- [Tarefas]
1. De acordo com o texto sobre profissionais nômades, por quanto tempo as empresas costumam oferecer auxílio-moradia?
2. Reproduza literalmente o trecho do texto sobre profissionais nômades que vai de "Jornal Estado de" a "onde achar melhor.".

Jornal Estado de Minas

Nômades

Pode trabalhar no exterior? Se a resposta for sim, prepare o currículo e boa viagem



A possibilidade de mudar de cidades, ou trabalhar em outros países, conhecendo novas culturas e obtendo benefícios oferecidos pelas empresas criou o profissional nômade, aquele que está disponível para enfrentar desafios sem preocupações geográficas. As novas tecnologias também permitem que o indivíduo possa trabalhar quando e onde achar melhor.



O nômade é que aquele profissional que não trabalha necessariamente onde reside, explica Ana Cherubina, professora, mentora de carreira e coordenadora da Fundação Getulio Vargas (FGV). “São aqueles que se dispõem a mudar e com isso aumentar as perspectivas de crescimento profissional.” Algumas empresas oferecem auxílio-moradia, geralmente por períodos que não ultrapassam os dois anos, um 14º salário, escolas de melhor qualidade para os filhos, cidades com melhor infraestrutura. Por outro lado, algumas pessoas buscam qualidade de vida, nem sempre em grandes centros. Fogem da violência urbana, ou dos desgastes com deslocamentos longos e demorados. “São diferentes dos home office, aqueles que trabalham à distância”, sugere a professora.

Entradas salvas
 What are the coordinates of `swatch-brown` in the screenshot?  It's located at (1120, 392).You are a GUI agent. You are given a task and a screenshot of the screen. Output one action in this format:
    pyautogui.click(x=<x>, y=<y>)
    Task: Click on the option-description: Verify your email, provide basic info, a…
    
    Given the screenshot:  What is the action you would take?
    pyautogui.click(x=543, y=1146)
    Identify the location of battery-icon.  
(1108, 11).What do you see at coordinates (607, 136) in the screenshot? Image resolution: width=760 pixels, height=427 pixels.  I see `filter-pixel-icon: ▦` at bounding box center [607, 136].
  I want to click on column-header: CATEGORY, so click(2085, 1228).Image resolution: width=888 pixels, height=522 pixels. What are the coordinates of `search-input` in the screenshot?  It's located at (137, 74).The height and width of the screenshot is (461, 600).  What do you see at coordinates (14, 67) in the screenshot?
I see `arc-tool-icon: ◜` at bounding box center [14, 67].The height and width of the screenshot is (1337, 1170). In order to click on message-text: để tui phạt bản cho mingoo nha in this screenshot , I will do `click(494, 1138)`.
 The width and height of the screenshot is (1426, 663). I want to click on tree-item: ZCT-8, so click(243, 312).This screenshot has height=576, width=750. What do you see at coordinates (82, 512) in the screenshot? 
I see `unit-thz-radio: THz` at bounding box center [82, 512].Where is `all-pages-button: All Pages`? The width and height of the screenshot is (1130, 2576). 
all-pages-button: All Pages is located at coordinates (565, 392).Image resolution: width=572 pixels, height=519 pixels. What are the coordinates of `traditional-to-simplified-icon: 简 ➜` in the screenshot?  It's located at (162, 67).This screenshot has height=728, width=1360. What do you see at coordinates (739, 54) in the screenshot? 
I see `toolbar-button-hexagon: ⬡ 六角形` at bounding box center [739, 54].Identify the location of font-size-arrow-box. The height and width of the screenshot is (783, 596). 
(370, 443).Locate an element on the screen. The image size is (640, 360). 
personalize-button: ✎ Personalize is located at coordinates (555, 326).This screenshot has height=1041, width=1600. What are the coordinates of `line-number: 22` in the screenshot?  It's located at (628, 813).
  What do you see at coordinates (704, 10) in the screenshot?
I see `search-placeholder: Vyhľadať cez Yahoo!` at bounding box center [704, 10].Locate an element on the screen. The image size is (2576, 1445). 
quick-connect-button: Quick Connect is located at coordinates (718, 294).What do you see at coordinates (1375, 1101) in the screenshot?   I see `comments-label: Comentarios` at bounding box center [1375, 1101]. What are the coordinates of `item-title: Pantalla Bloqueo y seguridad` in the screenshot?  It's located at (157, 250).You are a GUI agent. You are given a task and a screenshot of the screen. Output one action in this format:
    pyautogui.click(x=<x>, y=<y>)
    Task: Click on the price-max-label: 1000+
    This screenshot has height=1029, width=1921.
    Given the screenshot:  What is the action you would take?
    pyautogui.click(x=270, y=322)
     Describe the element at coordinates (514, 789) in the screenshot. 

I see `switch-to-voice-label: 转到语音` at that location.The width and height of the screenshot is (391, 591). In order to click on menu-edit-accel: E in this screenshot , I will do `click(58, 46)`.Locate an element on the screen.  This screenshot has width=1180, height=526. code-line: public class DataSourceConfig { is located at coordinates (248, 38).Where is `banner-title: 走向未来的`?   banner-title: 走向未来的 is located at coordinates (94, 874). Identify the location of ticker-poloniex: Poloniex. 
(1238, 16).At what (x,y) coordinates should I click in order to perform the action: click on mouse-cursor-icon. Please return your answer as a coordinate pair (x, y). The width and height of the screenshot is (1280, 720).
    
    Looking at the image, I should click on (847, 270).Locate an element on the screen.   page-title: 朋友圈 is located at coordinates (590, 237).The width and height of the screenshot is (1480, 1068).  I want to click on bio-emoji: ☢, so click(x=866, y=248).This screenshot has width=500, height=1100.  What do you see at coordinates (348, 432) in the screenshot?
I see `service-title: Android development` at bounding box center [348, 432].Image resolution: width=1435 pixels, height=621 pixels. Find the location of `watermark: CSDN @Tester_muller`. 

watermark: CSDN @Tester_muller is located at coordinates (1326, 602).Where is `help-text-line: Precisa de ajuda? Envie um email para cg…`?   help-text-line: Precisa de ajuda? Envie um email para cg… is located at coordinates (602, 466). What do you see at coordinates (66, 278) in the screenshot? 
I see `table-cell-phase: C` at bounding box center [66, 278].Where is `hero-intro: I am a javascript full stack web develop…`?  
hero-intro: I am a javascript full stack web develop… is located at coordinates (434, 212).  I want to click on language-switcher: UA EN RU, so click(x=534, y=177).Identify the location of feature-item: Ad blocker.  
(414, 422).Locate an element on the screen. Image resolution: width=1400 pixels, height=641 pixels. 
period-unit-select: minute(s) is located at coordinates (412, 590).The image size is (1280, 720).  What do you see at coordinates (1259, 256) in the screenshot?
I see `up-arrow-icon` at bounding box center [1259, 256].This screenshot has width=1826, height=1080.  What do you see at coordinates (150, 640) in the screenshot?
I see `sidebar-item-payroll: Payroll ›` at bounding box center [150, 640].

- [Conjunto de respostas]
1. Geralmente por períodos que não ultrapassam os dois anos.

2.
Jornal Estado de Minas

Nômades

Pode trabalhar no exterior? Se a resposta for sim, prepare o currículo e boa viagem



A possibilidade de mudar de cidades, ou trabalhar em outros países, conhecendo novas culturas e obtendo benefícios oferecidos pelas empresas criou o profissional nômade, aquele que está disponível para enfrentar desafios sem preocupações geográficas. As novas tecnologias também permitem que o indivíduo possa trabalhar quando e onde achar melhor.